The results show that low- and high-frequency left VLFPC TMS yield different effects on tinnitus loudness. As high-frequency TMS (i.e. 10 Hz) leads to a temporary increase in cortical excitability and low-frequency TMS (i.e. 1 Hz) usually reduces cortical excitability (Chen 2000), it can be hypothesized that 10-Hz TMS might excite the left VLPFC, thereby reducing tinnitus loudness. The fact that tinnitus loudness is reduced by 10-Hz stimulation but not by 1-Hz rTMS should be further explored; however, a hypothesis can be proposed.

It is known that the VLPFC mediates the analgesic effect of expected and perceived control over pain (Wiech et al. 2006, 2008). As tinnitus can be considered analogous to deafferentation pain (Tonndorf 1987; Moller 2000; De Ridder et al. 2007a, 2011), it is possible that stimulating the left VLPFC gives patients more ability that they can control their tinnitus. One might expect that inhibiting the left VLPFC due to low-frequency TMS could also worsen the tinnitus. However, we did not find any worsening of the tinnitus. This might be due to the fact that patients received only one session, or that a decrease in metabolic activity does not parallel clinical changes. PET-scan studies have demonstrated that TMS not only modulates the directly stimulated cortical area, but that it has an effect on remote areas functionally connected to the stimulated area (Hallett 2000; Kimbrell et al. 2002). The VLPFC is involved in processing non-spatial acoustic information as evidenced by the fact that it receives afferents from physiologically and anatomically defined auditory cortical areas (Romanski and Goldman-Rakic 2002). Thus, stimulating the VLPFC can indirectly modulate the auditory cortex thereby changing the tinnitus percept. Furthermore, auditory cortex TMS at both low and high frequencies does not necessarily produce opposite effects (De Ridder et al. 2007c, b; Khedr et al. 2008).
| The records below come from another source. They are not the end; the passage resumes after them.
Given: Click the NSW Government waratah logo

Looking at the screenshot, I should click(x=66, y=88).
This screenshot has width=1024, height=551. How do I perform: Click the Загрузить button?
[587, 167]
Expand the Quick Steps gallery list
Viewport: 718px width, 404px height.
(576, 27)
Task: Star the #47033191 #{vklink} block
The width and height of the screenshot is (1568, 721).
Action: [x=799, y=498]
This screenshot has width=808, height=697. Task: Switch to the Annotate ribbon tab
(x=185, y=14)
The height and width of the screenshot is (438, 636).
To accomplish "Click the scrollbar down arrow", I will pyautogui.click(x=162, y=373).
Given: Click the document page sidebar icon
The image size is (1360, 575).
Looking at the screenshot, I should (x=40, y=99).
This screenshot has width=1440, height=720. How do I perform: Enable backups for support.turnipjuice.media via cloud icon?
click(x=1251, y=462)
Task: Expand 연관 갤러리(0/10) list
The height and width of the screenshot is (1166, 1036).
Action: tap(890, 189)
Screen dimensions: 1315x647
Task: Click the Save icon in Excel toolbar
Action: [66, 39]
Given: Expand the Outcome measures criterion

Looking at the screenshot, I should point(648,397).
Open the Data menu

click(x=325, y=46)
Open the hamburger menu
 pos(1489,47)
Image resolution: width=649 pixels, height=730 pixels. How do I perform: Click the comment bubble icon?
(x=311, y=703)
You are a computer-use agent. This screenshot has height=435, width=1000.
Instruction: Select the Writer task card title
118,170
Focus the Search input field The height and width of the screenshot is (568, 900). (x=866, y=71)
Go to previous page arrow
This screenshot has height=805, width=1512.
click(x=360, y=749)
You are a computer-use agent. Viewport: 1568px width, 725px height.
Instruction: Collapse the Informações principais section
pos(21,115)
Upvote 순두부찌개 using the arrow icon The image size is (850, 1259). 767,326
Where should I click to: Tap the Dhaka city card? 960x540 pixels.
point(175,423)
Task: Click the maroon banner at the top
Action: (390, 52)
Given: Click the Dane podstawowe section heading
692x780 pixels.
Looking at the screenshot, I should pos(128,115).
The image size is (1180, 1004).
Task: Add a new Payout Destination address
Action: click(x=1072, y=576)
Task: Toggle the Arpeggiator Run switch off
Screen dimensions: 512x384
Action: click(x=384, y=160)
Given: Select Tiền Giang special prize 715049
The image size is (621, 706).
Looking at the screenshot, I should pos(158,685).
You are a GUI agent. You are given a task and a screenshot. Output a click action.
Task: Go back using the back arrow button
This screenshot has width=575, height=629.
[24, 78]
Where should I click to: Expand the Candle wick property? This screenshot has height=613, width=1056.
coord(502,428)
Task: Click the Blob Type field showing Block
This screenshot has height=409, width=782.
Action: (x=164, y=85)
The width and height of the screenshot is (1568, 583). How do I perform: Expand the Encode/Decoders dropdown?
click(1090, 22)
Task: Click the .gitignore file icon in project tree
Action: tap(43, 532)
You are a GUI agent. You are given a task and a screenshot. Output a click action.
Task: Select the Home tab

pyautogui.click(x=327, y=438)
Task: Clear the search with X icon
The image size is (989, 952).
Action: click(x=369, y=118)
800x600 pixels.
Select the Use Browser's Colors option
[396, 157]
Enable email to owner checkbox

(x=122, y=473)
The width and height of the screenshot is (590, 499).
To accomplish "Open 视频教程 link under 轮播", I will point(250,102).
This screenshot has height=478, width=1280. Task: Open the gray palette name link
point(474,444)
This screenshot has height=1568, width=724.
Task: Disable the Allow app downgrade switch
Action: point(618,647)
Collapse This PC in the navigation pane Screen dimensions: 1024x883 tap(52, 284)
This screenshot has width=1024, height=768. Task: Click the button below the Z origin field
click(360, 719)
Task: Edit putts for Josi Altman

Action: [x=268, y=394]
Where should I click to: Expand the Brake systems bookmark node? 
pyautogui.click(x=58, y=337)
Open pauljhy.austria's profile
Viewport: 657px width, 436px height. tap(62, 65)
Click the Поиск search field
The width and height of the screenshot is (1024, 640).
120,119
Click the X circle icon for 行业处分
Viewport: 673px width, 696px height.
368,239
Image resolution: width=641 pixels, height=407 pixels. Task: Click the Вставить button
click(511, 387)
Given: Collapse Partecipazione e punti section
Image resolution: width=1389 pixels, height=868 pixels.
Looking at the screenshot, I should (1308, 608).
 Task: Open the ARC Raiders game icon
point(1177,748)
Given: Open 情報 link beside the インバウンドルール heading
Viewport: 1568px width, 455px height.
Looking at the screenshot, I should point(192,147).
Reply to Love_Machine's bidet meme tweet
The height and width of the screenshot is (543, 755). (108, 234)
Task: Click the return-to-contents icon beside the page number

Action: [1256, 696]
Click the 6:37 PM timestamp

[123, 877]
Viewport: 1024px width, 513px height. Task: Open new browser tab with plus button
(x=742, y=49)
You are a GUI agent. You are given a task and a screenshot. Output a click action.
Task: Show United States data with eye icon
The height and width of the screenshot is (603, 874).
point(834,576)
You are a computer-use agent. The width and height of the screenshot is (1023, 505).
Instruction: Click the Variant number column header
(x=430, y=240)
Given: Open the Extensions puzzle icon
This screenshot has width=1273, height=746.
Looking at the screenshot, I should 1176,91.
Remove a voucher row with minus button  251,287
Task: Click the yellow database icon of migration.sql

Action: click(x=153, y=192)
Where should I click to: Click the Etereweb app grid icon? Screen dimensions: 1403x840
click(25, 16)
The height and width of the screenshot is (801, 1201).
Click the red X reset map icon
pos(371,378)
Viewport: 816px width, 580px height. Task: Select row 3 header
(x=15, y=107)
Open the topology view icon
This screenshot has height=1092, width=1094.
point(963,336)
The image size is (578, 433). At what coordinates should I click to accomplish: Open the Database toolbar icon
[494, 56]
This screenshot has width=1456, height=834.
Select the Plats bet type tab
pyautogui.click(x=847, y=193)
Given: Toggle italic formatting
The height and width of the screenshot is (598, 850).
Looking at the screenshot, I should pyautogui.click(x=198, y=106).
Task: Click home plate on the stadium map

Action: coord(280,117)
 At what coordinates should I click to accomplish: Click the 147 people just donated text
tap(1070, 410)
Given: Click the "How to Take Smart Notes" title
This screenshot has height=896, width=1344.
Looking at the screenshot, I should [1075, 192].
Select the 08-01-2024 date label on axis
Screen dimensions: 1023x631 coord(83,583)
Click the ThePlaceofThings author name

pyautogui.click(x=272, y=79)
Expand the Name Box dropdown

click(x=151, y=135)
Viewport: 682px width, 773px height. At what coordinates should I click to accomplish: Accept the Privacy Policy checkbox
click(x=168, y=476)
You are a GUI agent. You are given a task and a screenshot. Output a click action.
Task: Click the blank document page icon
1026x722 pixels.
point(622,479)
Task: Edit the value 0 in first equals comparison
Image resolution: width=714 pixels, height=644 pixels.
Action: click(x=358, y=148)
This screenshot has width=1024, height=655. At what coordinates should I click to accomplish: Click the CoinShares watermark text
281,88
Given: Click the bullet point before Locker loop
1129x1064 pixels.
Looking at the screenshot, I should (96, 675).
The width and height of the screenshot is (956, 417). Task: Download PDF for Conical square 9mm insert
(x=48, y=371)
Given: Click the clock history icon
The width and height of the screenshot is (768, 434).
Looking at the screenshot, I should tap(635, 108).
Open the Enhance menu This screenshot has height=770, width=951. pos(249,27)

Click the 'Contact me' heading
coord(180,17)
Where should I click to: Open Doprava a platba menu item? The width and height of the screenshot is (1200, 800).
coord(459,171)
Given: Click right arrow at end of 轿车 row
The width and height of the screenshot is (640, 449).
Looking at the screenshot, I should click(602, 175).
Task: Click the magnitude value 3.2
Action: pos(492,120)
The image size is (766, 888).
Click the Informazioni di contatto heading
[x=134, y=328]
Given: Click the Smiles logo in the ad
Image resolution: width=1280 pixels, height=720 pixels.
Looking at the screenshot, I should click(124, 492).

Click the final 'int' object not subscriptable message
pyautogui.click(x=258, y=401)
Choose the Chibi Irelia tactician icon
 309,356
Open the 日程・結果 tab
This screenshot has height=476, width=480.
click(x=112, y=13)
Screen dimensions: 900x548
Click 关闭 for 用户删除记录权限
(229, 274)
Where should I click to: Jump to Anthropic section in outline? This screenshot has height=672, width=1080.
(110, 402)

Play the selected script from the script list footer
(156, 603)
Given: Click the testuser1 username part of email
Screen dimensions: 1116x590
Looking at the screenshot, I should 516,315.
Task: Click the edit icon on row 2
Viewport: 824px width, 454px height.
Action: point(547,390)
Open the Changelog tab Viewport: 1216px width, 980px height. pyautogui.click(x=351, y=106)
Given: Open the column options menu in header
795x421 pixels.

One limitation of this study relates to the coil positioning. These were not performed under neuronavigated control and were only defined by anatomical landmarks. Yet, recent studies for TMS demonstrated that consistent results can be obtained with a probabilistic approach (i.e. non-neuronavigated) (Langguth et al. 2010), and that using the 10-20 EEG system as coordinates can be successfully applied in determining coil positioning (Langguth et al. 2006). In addition, a post hoc analysis indeed revealed that using the middle between F3 and FP1 targets the VLPFC. Nevertheless, even if fMRI-guided stimulation might be accurate within the range of millimetres for targeting purposes, the area of modulation might still be as large as 3 cm (Cohen et al. 1990), questioning the value of fMRI-guided TMS at least at the level of the auditory cortex (De Ridder et al. 2005). This pilot study does not provide any working mechanism of why and how left VLPFC stimulation influences tinnitus loudness. Thus, a control study should be performed associating TMS with functional imaging modalities.

In conclusion, 10-Hz TMS seems to influence the loudness of tinnitus. Our findings give further support to the fact that non-auditory areas are involved in tinnitus. Combining this stimulation method with functional imaging will refine our knowledge of the neural circuits involved in auditory phantom perceptions such as chronic tinnitus.